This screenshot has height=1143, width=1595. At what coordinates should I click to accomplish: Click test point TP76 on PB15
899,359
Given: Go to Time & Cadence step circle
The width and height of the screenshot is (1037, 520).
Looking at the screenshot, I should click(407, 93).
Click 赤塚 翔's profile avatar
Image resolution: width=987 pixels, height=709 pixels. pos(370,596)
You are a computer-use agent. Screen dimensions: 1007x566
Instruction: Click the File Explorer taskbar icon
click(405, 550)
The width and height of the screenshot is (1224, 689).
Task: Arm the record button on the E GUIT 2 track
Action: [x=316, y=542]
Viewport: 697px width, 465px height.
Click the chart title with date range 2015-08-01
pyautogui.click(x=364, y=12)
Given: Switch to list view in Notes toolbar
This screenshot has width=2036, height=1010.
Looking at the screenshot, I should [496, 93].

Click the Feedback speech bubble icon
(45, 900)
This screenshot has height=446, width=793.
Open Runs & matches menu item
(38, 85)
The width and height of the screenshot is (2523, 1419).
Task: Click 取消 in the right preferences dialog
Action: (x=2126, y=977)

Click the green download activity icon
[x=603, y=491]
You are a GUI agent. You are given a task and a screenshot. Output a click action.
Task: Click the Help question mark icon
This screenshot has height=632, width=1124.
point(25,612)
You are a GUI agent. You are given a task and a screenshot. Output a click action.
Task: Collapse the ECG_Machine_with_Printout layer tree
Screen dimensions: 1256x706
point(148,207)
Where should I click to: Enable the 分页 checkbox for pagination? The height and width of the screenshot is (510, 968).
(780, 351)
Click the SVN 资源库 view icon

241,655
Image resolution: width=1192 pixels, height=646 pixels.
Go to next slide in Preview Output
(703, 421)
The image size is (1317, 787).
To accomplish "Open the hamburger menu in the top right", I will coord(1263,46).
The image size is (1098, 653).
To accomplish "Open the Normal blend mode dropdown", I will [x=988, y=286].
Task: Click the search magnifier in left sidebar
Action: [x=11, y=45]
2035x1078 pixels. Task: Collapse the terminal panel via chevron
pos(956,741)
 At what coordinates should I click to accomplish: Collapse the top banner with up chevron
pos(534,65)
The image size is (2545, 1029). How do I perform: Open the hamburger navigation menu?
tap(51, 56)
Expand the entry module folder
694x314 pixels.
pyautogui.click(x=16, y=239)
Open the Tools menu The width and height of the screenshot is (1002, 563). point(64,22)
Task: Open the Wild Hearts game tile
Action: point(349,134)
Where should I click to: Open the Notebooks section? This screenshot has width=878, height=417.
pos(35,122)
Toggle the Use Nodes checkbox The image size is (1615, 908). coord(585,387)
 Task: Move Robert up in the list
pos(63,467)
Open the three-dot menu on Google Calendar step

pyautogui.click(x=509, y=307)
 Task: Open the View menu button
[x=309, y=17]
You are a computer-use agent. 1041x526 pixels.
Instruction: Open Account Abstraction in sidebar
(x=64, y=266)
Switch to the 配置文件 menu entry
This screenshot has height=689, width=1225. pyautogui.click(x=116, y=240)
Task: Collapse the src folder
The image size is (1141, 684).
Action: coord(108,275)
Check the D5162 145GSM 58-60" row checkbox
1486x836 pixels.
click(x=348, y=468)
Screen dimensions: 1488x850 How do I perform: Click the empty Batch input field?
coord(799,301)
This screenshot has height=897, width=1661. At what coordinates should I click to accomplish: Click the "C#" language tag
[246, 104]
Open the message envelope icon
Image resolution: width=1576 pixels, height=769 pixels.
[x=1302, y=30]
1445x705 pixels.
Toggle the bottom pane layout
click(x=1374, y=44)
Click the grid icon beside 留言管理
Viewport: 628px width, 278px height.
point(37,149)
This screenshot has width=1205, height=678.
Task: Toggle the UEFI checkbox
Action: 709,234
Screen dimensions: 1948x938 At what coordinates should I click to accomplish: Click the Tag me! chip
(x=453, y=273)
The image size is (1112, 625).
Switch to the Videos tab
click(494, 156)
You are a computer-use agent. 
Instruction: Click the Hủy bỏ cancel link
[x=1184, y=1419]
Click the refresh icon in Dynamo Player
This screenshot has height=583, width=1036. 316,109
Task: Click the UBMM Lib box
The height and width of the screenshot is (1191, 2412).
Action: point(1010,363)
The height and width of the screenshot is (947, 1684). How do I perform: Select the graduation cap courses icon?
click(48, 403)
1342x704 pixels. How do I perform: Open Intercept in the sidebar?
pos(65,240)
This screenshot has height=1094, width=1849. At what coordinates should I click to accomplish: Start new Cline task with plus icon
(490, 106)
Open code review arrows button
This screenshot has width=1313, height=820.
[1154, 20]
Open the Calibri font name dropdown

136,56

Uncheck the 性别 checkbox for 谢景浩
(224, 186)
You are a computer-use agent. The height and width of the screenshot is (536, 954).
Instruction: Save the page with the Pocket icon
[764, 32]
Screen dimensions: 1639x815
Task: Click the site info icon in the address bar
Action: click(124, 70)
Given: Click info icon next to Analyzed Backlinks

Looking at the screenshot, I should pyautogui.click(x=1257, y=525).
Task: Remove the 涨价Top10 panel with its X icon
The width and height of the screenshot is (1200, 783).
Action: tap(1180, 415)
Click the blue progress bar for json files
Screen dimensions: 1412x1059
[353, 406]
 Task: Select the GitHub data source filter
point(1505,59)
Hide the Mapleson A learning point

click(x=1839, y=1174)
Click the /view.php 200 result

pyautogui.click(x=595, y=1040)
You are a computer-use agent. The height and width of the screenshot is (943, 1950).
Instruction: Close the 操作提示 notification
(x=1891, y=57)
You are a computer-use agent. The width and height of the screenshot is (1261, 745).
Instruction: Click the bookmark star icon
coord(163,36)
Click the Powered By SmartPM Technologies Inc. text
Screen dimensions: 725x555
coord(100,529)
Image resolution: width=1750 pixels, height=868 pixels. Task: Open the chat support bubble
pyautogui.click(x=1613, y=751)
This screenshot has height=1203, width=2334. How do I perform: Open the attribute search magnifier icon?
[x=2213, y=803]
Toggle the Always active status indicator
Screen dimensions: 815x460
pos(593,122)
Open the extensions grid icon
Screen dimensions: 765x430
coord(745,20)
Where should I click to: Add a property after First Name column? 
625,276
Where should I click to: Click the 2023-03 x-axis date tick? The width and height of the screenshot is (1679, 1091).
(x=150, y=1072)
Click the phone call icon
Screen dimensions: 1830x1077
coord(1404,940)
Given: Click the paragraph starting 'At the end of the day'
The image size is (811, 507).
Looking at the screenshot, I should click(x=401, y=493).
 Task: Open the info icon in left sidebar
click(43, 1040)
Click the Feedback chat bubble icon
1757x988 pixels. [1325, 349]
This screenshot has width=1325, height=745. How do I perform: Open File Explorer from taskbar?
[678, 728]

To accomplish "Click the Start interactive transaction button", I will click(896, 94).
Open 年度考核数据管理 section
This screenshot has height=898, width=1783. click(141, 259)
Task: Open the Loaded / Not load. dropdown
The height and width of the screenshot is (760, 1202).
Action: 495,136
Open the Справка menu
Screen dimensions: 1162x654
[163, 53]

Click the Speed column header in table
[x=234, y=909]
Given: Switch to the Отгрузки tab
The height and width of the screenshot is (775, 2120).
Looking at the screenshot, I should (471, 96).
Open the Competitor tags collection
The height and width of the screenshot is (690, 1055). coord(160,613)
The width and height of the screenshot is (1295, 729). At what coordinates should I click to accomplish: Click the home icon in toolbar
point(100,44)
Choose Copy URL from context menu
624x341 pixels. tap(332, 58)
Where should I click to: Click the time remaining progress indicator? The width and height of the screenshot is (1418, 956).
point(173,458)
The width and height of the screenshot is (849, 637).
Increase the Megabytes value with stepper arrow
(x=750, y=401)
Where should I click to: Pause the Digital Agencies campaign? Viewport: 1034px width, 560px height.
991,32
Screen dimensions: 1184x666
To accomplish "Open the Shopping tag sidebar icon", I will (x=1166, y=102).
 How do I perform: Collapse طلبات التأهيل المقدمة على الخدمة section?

────────────────────

__What to produce__:
Copy the entries above exactly, but only from the line holding "Given: Go to Time & Cadence step circle" through the line holding "The image size is (1317, 787).", both included.

__Solution for this task__:
Given: Go to Time & Cadence step circle
The width and height of the screenshot is (1037, 520).
Looking at the screenshot, I should click(407, 93).
Click 赤塚 翔's profile avatar
Image resolution: width=987 pixels, height=709 pixels. pos(370,596)
You are a computer-use agent. Screen dimensions: 1007x566
Instruction: Click the File Explorer taskbar icon
click(405, 550)
The width and height of the screenshot is (1224, 689).
Task: Arm the record button on the E GUIT 2 track
Action: [x=316, y=542]
Viewport: 697px width, 465px height.
Click the chart title with date range 2015-08-01
pyautogui.click(x=364, y=12)
Given: Switch to list view in Notes toolbar
This screenshot has width=2036, height=1010.
Looking at the screenshot, I should [496, 93].

Click the Feedback speech bubble icon
(45, 900)
This screenshot has height=446, width=793.
Open Runs & matches menu item
(38, 85)
The width and height of the screenshot is (2523, 1419).
Task: Click 取消 in the right preferences dialog
Action: (x=2126, y=977)

Click the green download activity icon
[x=603, y=491]
You are a GUI agent. You are given a task and a screenshot. Output a click action.
Task: Click the Help question mark icon
This screenshot has height=632, width=1124.
point(25,612)
You are a GUI agent. You are given a task and a screenshot. Output a click action.
Task: Collapse the ECG_Machine_with_Printout layer tree
Screen dimensions: 1256x706
point(148,207)
Where should I click to: Enable the 分页 checkbox for pagination? The height and width of the screenshot is (510, 968).
(780, 351)
Click the SVN 资源库 view icon

241,655
Image resolution: width=1192 pixels, height=646 pixels.
Go to next slide in Preview Output
(703, 421)
The image size is (1317, 787).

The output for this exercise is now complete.